In 2008, a business publication reported on how Matt Bevin’s rough, early years forged his current character:

…Bevin gave up the lucrative job with Invesco in favor of following his dream to start a firm.

And he worked long hours to grow the firm, which he started by recruiting five former asset managers from Cleveland-based National City Corp. despite having no customers.

This year, the firm — with $1.8 billion in assets under management — was the only Louisville company to crack Inc. magazine’s list of the 500 fastest-growing private companies during the past three years.

Although Bevin, 41, seems all business, he also exudes a friendly and humorous side, jokingly describing himself as “just a little country rube who grew up in the sticks,” who worked hard and read as often as possible to be successful.

He also talks often of life outside the walls of his corner office at One Riverfront Plaza and about his desire to make an impact on those in the world who are not as “truly blessed” as he has been.

In the little spare time he has between work and helping raise five young children, he has dedicated his life to helping those less fortunate and institutions and people who have touched his life or helped him reach the point he has.

In the little spare time he has between work and helping raise five young children, he has dedicated his life to helping those less fortunate and institutions and people who have touched his life or helped him reach the point he has.

That list is a long one for an executive who grew up in a small, rural town in northern New England, making do in an eight-person family in a small farmhouse with one bathroom and no central heat.

A mantra among Bevin and his three brothers and two sisters was, “It’s character-building,” a phrase their father, who worked at a wood mill, often used to describe situations that were difficult yet uncontrollable.

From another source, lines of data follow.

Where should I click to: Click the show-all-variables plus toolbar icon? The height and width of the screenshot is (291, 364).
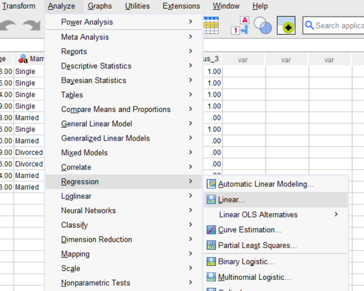286,25
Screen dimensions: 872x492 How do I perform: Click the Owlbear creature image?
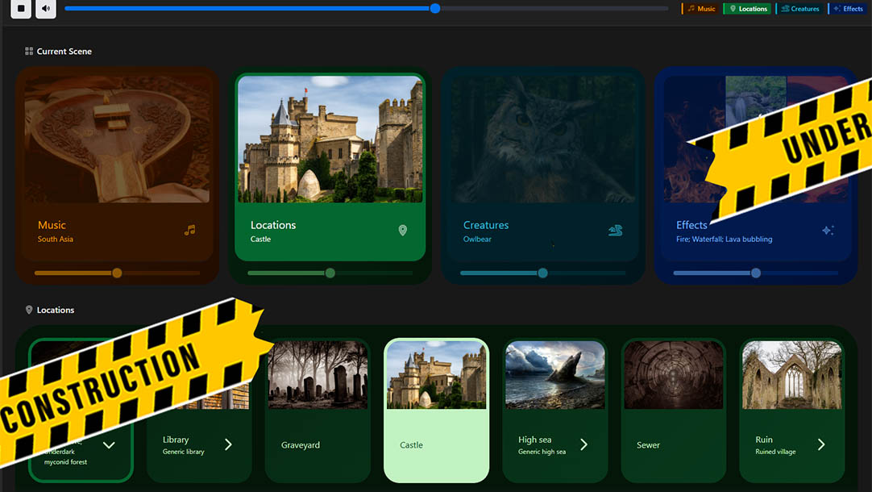pyautogui.click(x=542, y=140)
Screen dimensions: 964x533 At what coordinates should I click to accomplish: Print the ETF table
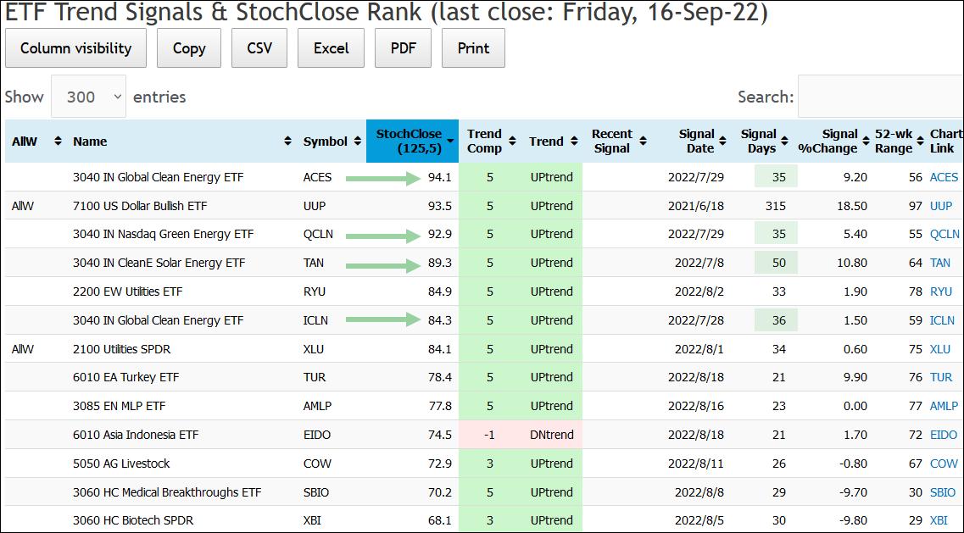[x=473, y=48]
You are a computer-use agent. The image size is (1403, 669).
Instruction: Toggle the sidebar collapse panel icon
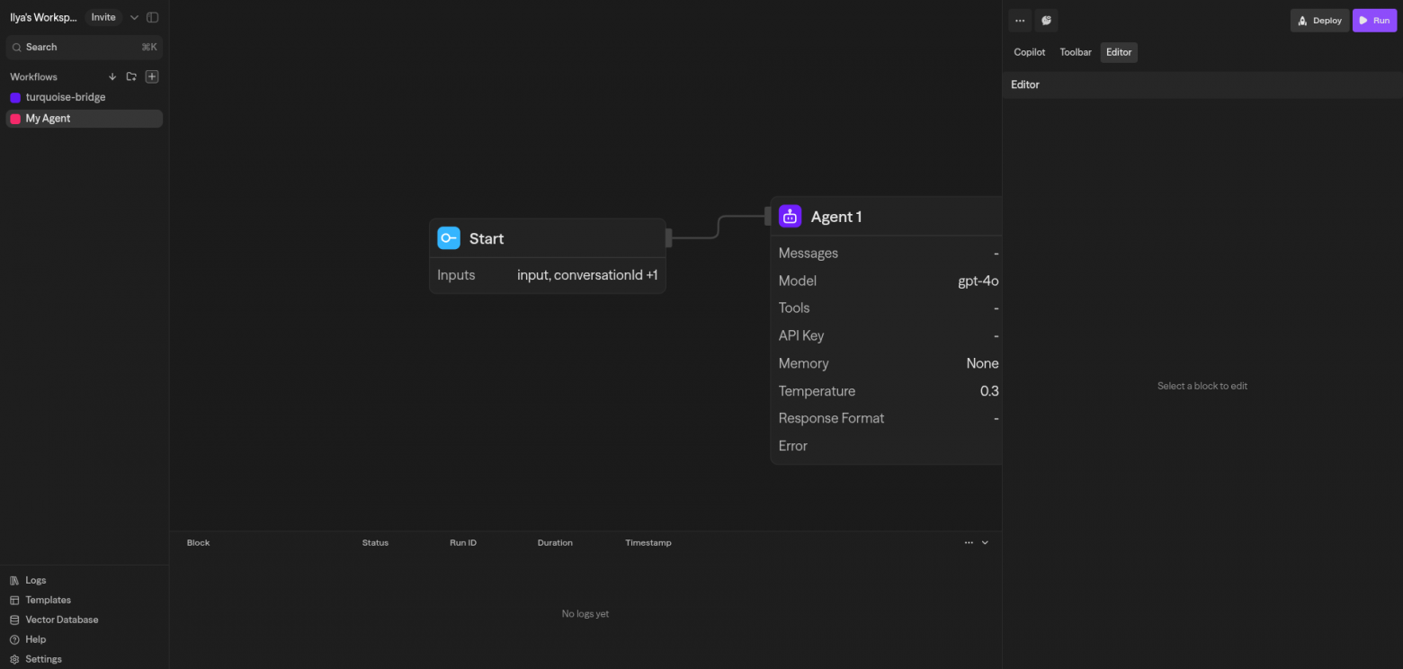pyautogui.click(x=153, y=17)
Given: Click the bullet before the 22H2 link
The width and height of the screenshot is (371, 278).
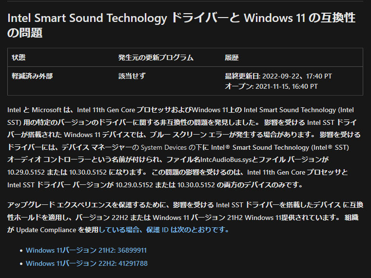Looking at the screenshot, I should coord(21,263).
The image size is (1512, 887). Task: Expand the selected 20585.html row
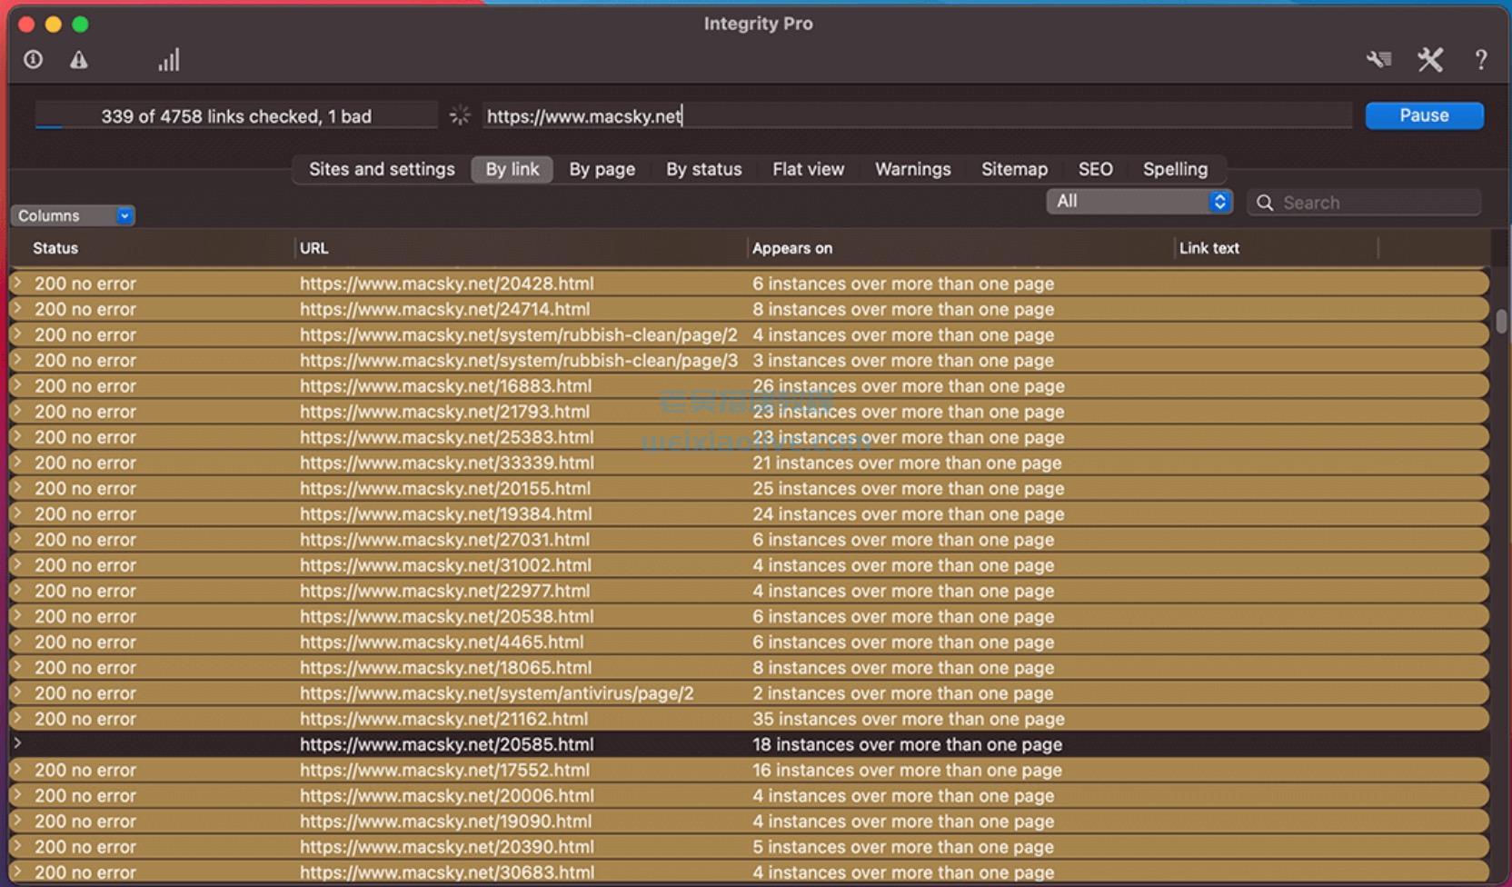17,743
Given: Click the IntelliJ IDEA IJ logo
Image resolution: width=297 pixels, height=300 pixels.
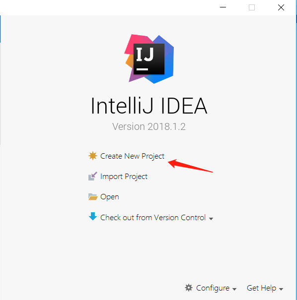Looking at the screenshot, I should click(x=149, y=59).
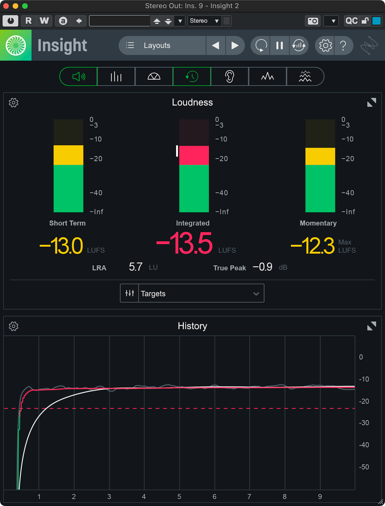Click the Spectrum analyzer peaks icon
The width and height of the screenshot is (385, 506).
267,77
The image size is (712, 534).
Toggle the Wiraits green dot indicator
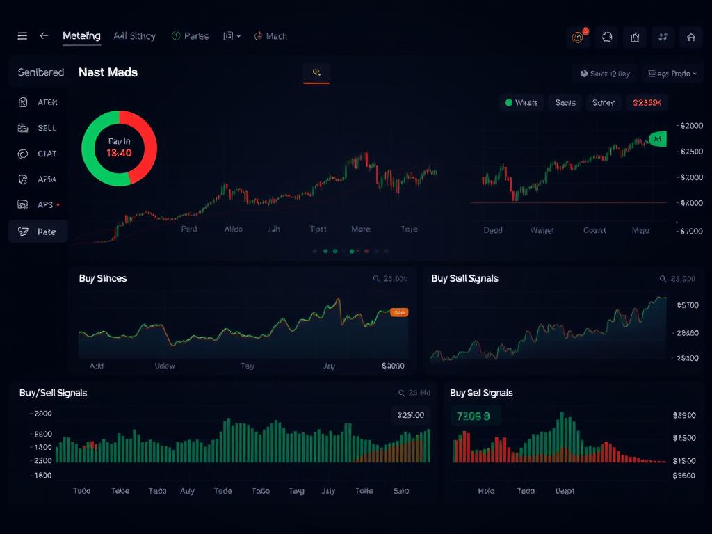coord(509,103)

“It was like I grew up in the 1850s or something,” he said with a smile, adding that from a very young age the children’s chores included gathering wood for the stoves, eggs and milk for dinner and “dispatching” the family’s chickens with an ax so they could have dinner.

“Most people who know me don’t know this,” he said. “And the ones who do can’t believe it. … My greatest pet peeve is still wasted food.”

Read the Entire Article Here.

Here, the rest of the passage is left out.